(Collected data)
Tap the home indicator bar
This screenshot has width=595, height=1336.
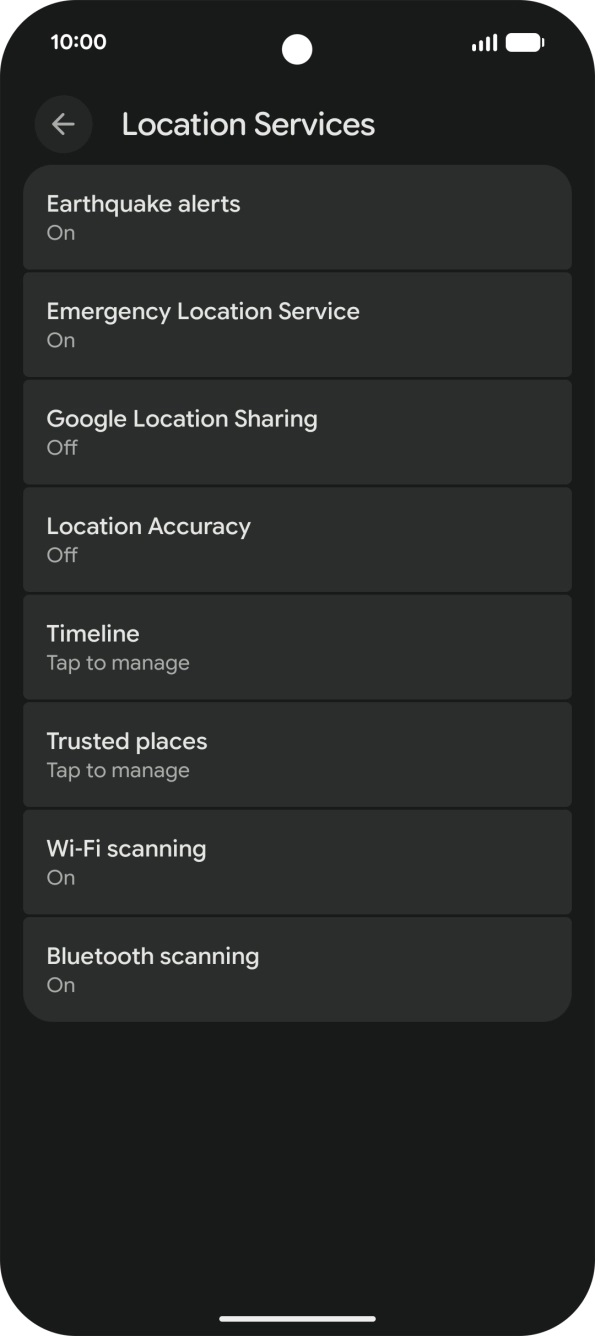point(297,1318)
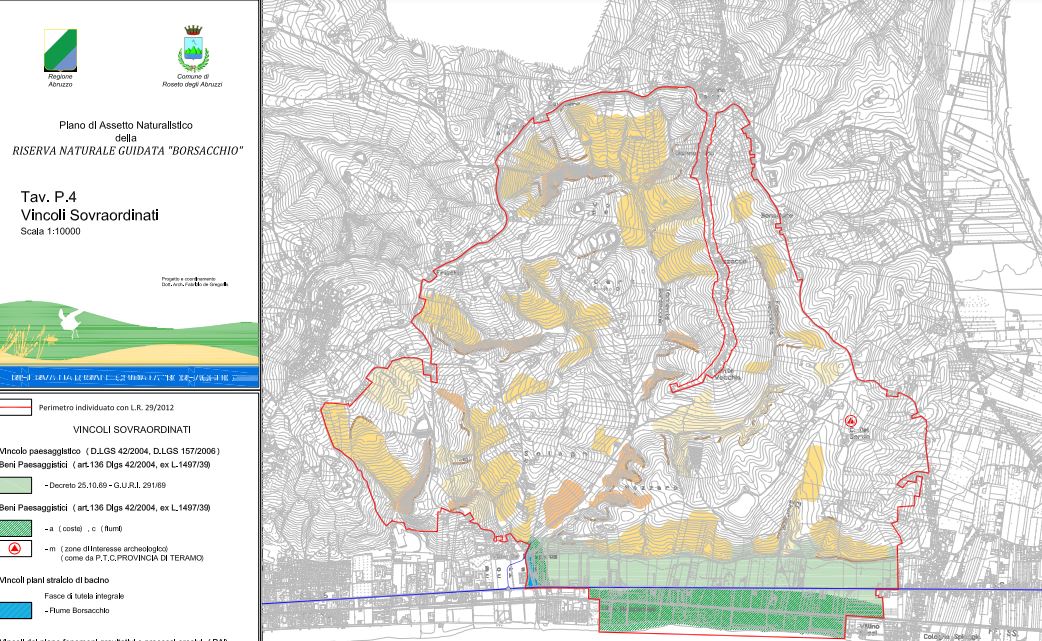
Task: Click the archaeological zone marker on the map
Action: pos(851,422)
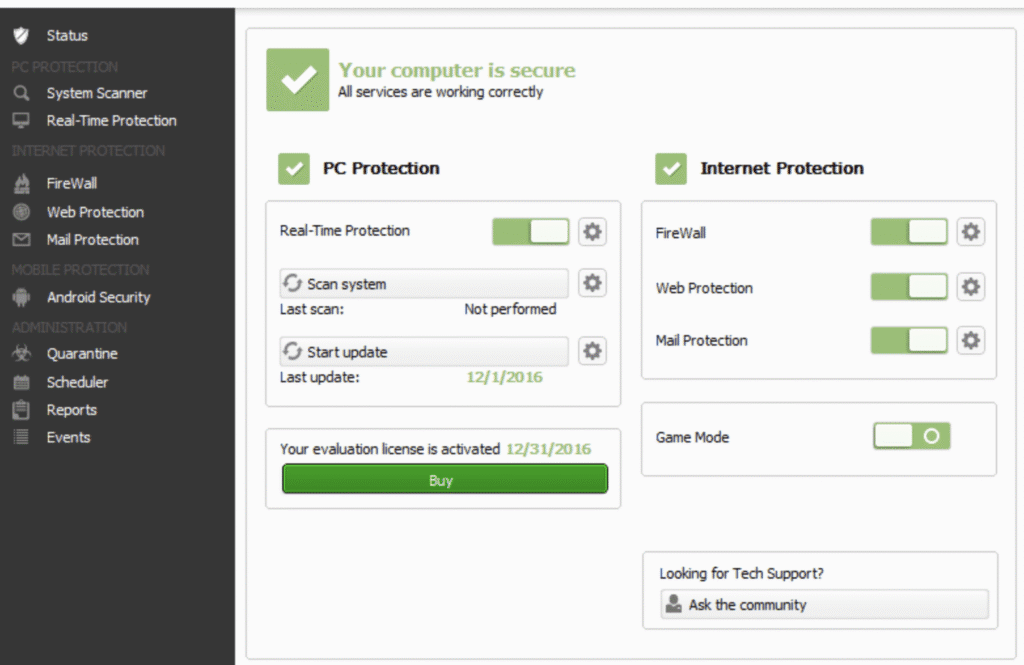Run Start update to refresh definitions
The image size is (1024, 665).
[x=422, y=351]
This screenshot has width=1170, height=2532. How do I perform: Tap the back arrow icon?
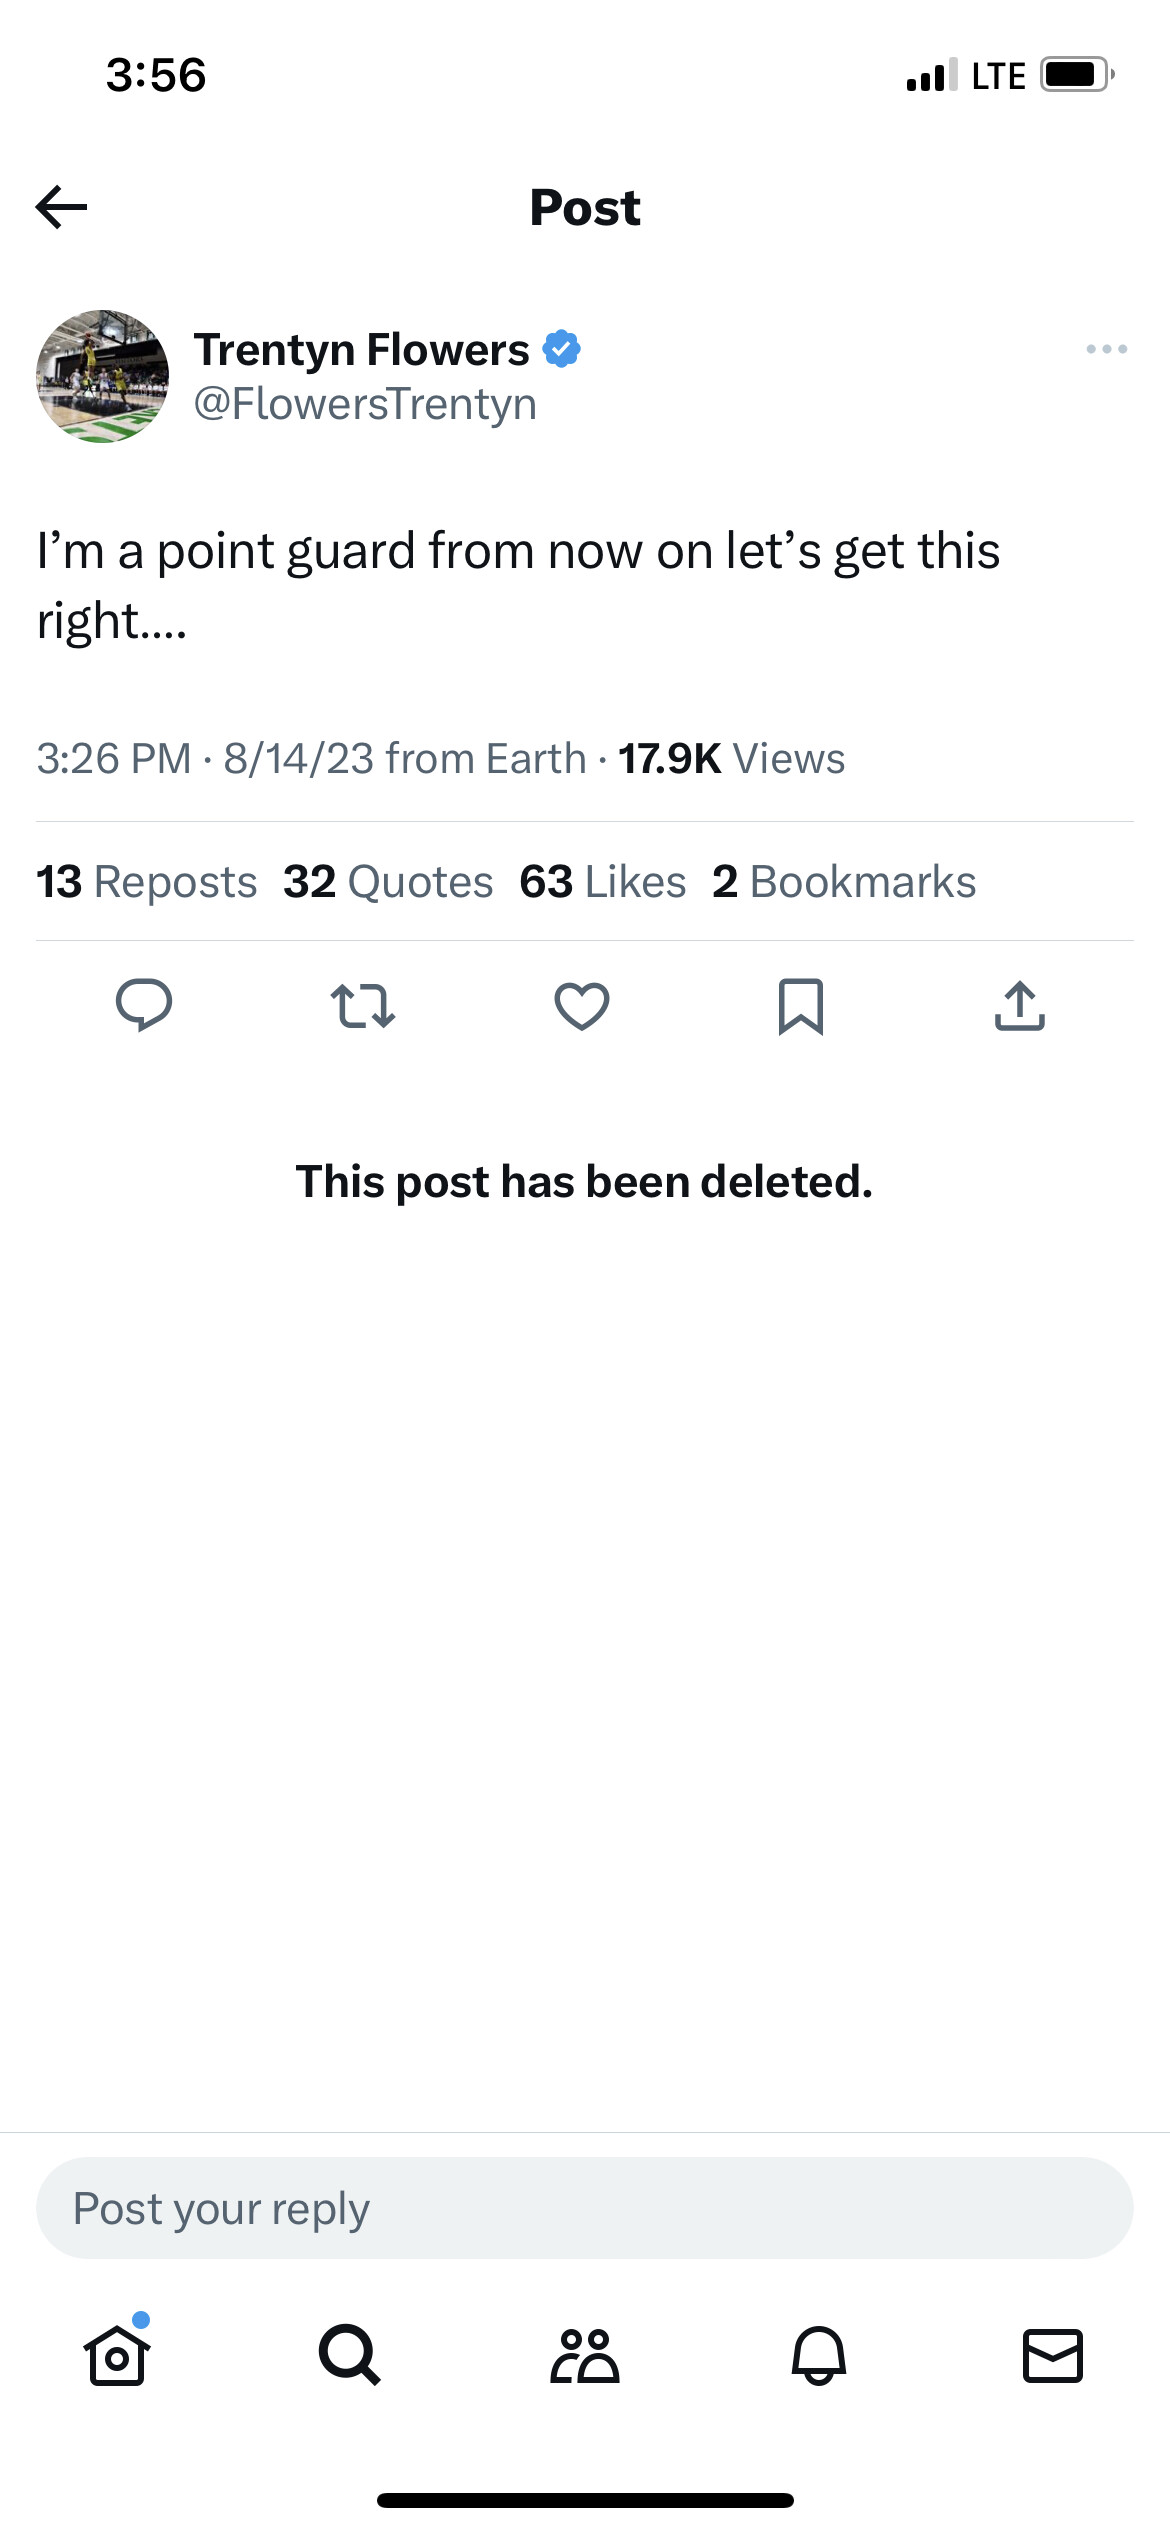pos(62,208)
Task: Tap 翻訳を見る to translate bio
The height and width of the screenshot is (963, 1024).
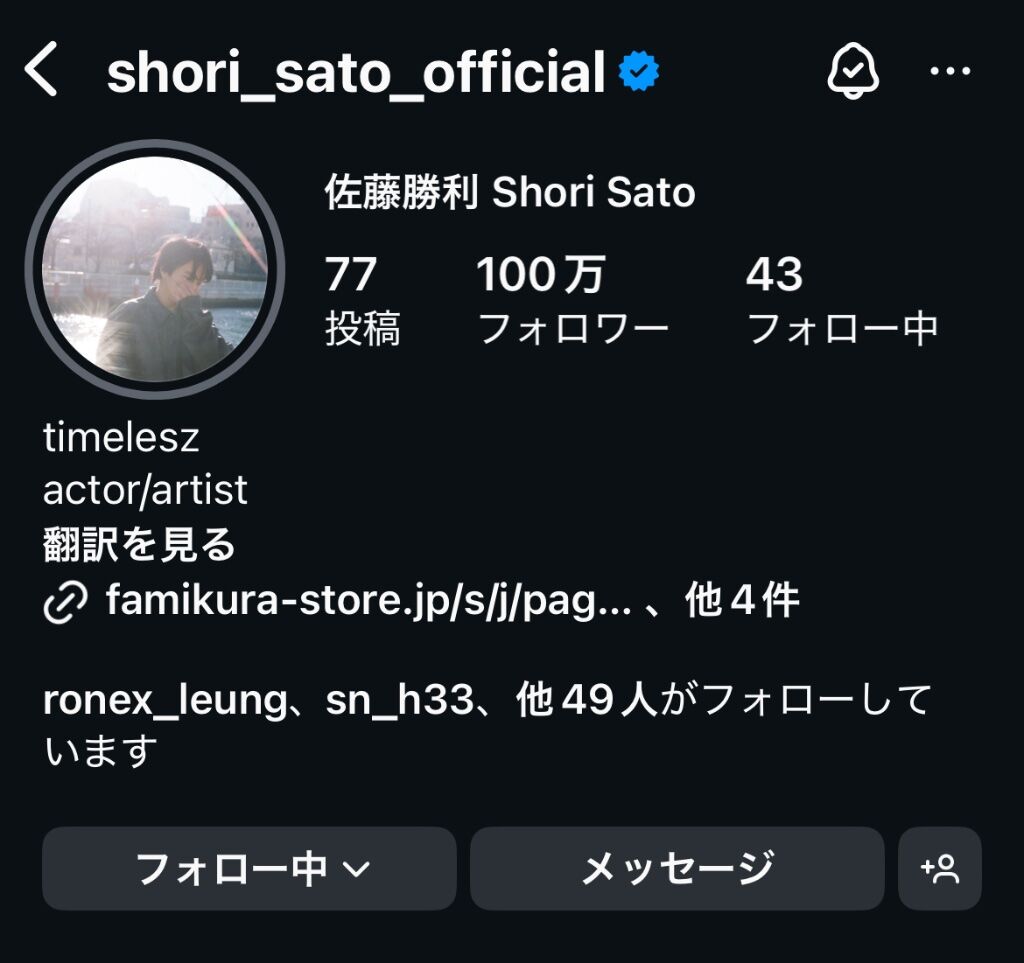Action: point(139,545)
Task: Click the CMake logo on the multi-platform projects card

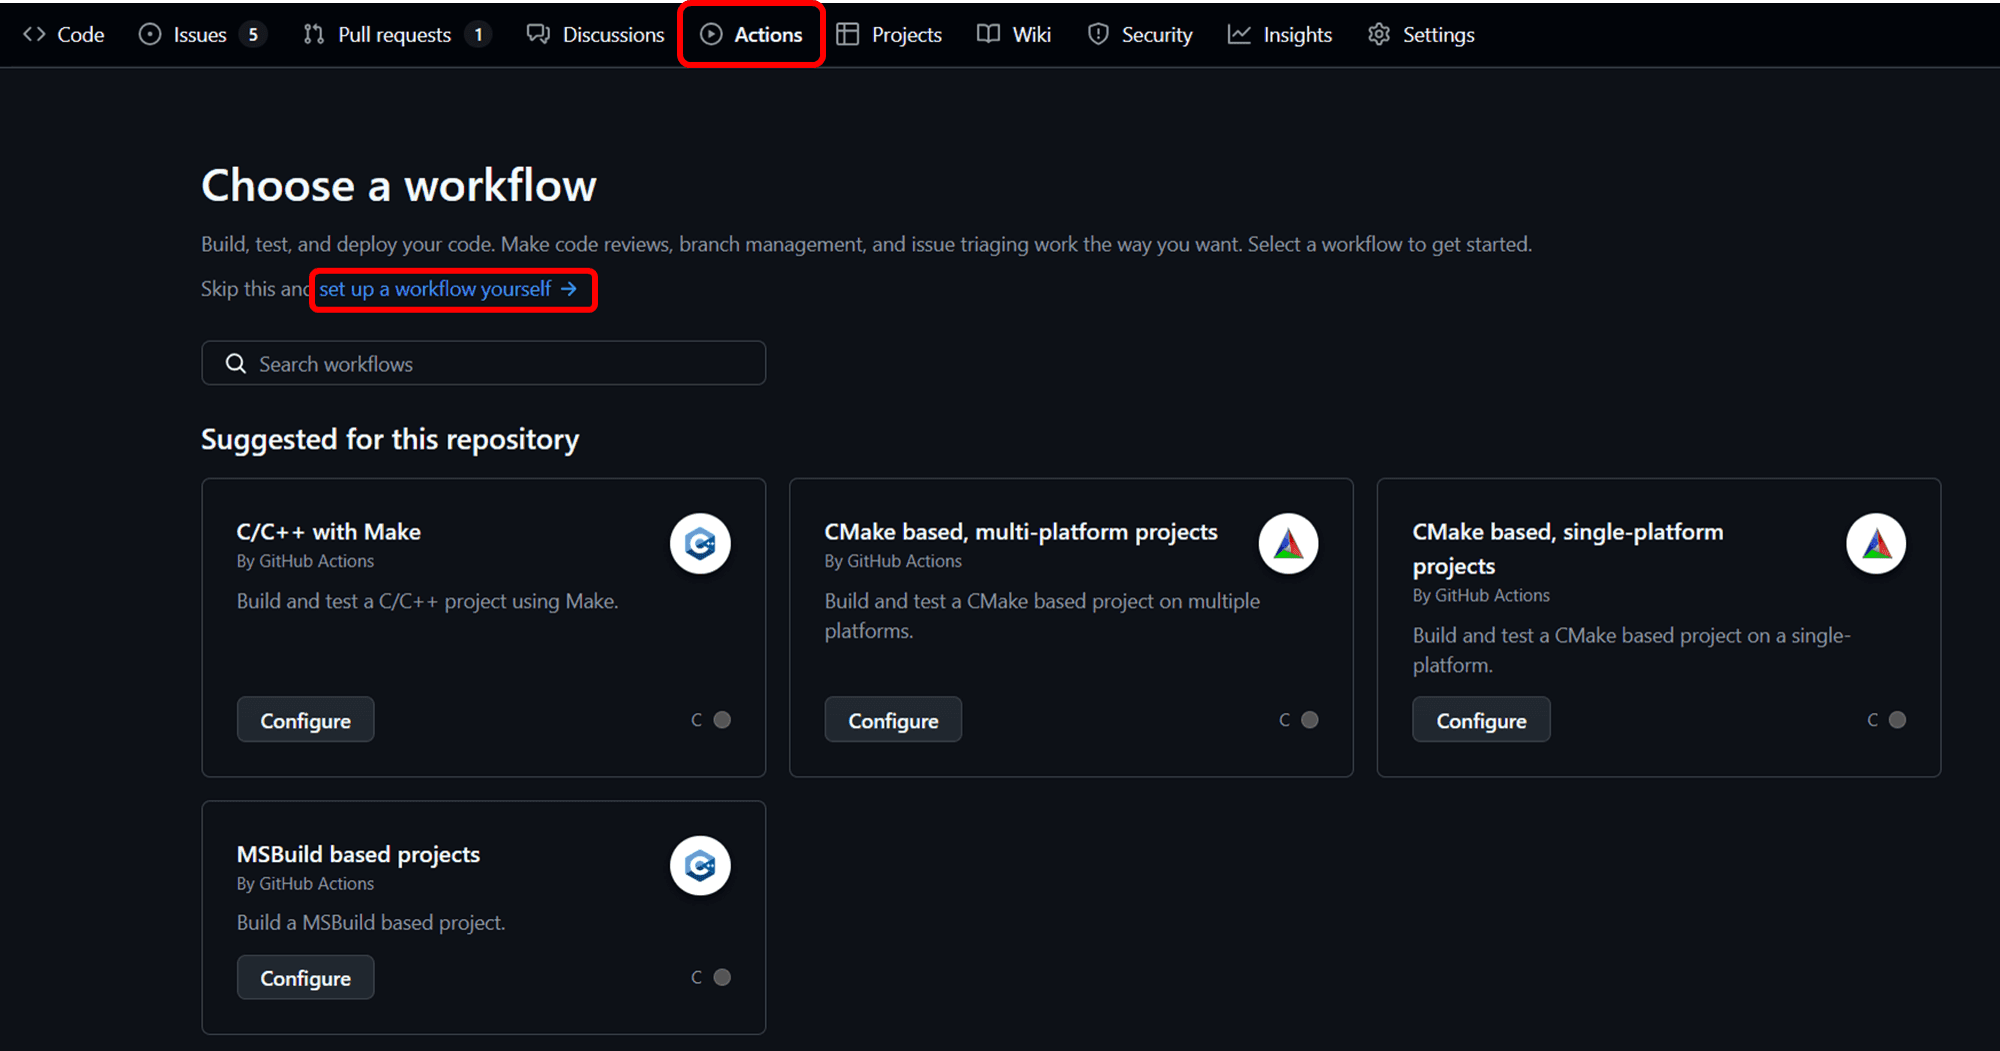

• _PROMPT_: What's needed is an exact retyping of the records, pictures excluded.

• _COMPLETED EXERCISE_:
Tap the home indicator bar
This screenshot has width=595, height=1336.
point(297,1318)
Task: Click the archaeological zone marker on the map
Action: pos(851,422)
Run Start update to refresh definitions
The image size is (1024, 665).
[x=422, y=351]
This screenshot has width=1170, height=2532. How do I perform: Tap the back arrow icon?
pos(62,208)
Task: Tap 翻訳を見る to translate bio
The height and width of the screenshot is (963, 1024).
Action: point(139,545)
Task: Click the CMake logo on the multi-platform projects card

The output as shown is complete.